┌─ Dataset records

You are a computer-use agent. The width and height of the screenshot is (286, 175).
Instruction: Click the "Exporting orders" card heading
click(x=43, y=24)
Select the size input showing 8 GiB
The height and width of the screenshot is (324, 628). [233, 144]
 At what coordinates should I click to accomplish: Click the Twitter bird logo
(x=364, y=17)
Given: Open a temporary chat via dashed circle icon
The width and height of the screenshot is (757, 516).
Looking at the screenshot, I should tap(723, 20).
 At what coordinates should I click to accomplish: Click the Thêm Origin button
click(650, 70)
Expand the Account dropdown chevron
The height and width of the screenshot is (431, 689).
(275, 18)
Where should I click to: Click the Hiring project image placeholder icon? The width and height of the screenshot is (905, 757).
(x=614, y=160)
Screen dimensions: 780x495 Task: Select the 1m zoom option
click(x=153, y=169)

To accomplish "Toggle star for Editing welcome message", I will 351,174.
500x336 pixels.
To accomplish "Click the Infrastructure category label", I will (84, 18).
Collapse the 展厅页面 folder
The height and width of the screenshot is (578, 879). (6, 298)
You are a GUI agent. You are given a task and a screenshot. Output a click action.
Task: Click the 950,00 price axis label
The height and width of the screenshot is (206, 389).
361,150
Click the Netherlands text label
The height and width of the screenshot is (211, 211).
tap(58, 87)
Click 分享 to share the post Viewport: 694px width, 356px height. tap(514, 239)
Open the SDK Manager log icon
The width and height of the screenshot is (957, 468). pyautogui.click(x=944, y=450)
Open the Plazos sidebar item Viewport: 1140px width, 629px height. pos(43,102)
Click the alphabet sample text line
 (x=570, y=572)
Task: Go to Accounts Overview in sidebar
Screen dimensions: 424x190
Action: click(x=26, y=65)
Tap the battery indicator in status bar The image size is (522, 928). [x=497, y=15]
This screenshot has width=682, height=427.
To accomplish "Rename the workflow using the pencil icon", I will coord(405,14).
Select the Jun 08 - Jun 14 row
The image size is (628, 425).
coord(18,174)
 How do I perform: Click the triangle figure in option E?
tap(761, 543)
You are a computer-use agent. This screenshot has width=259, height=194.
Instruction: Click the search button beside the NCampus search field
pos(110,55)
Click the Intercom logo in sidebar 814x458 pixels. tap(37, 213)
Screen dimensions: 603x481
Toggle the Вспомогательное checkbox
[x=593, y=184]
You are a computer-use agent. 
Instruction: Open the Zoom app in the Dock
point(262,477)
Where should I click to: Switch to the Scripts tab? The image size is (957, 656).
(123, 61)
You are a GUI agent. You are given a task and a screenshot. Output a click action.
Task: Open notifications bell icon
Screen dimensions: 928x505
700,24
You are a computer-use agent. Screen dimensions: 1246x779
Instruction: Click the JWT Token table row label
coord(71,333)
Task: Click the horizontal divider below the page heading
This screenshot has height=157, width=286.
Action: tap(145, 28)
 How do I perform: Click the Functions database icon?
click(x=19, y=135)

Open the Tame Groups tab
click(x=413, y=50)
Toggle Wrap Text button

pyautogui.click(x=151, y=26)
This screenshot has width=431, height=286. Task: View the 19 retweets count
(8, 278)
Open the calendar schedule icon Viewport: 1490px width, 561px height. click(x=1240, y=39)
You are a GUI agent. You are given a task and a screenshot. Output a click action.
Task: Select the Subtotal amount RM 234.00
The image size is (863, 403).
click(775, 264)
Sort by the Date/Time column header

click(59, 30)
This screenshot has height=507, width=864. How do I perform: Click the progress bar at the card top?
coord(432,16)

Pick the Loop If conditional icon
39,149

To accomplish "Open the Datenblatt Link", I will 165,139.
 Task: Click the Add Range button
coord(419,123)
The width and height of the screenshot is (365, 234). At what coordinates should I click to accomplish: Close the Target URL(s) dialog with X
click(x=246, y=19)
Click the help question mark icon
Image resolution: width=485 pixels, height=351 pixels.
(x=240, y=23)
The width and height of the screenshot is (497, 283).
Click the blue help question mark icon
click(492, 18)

└─

■ **Work instructions**
Copy out each line in the preceding records that contains "Viewport".

■ **Answer box**
Click 分享 to share the post Viewport: 694px width, 356px height. tap(514, 239)
Open the Plazos sidebar item Viewport: 1140px width, 629px height. pos(43,102)
Open the calendar schedule icon Viewport: 1490px width, 561px height. click(x=1240, y=39)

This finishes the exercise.